There are lots of horse trainers.
Several hundred. From the smallest one man (or lady) bands. To vast strings with hundreds of horses with high-profile owners.
It's interesting how trainers vary in ability. Some big stables aren't very good and they usually fall by the way. Perhaps the talents of smaller trainers can be hidden. It doesn't take much ability to train a high-class horse to win a race. At least, less time and effort than a poor horse which is only going to win if placed with diligence. It must be so frustrating for talents trainers who aren't given the opportunity to show their worth. Waiting, hoping, dreaming of the day a good horse comes along to show they are as capable as the best. Just give me a chance?
The most brilliant aspect of training is that there will always be a memory of the best horse in their yard. It may be a 60-rated handicapper but he or she was the best.
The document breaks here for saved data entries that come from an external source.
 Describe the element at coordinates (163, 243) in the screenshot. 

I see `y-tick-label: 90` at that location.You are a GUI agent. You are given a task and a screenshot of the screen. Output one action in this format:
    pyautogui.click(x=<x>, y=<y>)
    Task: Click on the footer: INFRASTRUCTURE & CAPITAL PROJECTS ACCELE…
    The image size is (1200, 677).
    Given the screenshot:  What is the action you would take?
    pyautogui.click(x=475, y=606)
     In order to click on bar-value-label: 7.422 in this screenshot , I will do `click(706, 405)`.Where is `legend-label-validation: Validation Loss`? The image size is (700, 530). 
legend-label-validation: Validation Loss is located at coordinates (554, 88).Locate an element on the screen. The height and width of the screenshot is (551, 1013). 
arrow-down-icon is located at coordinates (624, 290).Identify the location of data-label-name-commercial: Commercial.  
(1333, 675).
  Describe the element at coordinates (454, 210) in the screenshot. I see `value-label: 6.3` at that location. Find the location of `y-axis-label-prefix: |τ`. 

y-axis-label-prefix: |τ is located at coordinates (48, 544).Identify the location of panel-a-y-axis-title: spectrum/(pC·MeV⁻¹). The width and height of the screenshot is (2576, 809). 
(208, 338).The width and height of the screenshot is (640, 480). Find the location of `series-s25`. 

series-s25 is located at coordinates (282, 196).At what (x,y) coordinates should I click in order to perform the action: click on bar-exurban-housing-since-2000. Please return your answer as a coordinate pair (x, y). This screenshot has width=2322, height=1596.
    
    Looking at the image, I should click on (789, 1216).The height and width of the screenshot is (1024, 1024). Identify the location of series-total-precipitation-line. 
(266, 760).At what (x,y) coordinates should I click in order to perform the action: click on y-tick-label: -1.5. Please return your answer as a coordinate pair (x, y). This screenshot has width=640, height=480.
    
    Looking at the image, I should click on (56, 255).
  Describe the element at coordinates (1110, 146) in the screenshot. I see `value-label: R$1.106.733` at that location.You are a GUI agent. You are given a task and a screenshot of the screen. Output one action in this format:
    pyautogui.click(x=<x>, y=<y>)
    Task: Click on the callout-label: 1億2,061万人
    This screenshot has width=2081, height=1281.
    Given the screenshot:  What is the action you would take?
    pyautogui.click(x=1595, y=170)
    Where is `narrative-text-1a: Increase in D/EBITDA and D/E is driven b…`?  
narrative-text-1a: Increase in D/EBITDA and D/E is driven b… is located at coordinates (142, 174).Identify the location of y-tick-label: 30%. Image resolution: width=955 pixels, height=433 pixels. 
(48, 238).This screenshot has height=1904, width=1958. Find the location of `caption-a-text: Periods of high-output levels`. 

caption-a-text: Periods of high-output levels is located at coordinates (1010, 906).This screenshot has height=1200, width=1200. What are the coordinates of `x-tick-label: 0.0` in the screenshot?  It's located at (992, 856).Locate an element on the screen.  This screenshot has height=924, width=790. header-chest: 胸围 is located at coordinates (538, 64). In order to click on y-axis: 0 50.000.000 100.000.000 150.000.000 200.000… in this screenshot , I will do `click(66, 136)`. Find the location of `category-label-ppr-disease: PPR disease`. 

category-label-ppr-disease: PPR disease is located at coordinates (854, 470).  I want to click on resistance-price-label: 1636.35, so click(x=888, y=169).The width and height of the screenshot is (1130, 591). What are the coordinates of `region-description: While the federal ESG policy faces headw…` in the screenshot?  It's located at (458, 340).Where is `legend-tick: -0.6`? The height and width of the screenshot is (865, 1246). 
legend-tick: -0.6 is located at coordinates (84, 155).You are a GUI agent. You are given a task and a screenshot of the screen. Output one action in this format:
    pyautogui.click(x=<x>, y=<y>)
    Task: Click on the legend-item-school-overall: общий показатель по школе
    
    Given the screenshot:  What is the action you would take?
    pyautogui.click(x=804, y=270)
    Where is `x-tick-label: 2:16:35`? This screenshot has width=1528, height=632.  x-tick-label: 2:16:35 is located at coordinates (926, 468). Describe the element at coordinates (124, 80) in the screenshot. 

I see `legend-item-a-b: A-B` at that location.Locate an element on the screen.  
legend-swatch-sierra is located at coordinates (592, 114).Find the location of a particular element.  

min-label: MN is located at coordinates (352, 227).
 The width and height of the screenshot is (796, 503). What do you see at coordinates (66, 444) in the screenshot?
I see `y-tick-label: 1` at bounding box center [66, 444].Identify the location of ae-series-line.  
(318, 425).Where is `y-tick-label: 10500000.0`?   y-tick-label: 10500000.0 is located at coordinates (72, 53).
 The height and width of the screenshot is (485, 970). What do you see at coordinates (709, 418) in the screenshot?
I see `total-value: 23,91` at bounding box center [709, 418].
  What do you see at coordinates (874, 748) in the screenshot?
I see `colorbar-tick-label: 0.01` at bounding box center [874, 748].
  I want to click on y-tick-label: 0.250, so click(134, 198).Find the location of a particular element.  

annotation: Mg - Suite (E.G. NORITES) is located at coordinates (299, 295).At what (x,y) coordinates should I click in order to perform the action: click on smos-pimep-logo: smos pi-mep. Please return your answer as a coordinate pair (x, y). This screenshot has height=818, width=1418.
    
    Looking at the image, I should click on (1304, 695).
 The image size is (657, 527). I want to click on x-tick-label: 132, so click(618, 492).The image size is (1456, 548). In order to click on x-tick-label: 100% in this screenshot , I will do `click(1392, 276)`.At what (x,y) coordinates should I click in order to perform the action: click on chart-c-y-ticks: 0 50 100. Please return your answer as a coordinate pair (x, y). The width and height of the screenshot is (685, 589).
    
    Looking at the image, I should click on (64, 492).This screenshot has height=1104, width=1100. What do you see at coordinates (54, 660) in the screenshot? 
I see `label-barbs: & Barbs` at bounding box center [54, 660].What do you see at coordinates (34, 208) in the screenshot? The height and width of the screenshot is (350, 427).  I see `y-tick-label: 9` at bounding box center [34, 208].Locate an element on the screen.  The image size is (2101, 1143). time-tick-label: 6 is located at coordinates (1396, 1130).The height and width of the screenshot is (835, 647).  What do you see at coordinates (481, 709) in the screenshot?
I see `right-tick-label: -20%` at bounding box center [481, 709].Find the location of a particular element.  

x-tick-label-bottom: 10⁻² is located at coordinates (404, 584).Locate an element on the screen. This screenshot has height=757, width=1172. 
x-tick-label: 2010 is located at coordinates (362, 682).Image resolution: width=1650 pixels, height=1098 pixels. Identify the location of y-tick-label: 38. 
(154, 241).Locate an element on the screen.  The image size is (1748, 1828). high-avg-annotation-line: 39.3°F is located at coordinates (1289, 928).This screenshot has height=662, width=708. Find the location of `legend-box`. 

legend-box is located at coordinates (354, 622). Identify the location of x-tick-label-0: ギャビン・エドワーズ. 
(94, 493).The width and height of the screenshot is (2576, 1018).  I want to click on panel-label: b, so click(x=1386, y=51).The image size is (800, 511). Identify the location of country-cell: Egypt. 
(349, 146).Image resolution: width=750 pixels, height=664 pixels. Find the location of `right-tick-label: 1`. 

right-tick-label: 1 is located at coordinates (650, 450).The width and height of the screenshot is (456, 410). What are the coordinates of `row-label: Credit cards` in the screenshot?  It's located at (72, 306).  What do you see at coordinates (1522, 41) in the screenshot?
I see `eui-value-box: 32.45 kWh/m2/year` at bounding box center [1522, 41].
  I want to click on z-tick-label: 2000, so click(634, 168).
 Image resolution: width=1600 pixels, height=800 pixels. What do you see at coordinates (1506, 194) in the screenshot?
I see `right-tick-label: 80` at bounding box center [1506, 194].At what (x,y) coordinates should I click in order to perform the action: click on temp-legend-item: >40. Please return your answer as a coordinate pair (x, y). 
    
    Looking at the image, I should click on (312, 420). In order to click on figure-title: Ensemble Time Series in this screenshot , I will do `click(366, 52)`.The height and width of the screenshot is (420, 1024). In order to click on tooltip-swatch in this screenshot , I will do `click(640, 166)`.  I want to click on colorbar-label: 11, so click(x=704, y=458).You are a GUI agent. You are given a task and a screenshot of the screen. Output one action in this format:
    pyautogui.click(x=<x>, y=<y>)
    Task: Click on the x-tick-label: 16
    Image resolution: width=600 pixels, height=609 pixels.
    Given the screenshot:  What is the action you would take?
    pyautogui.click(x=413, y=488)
Personally, I love to see a small trainer ruffle the feathers of big stables. To defy the odds and win when those odds looked unlikely, remote or forlorn. How sweet to watch your pride and joy cross the line first.
You know the best way to find a big priced winner?
Understand what makes a small stable tick. Do they have two-year-olds in their stable? If so, take a look to see their general standard. And then assess what identifies a better horse.
How do we identify a better horse?
Note significant entries. These can be found by visiting the Racing Post Big Race Entries.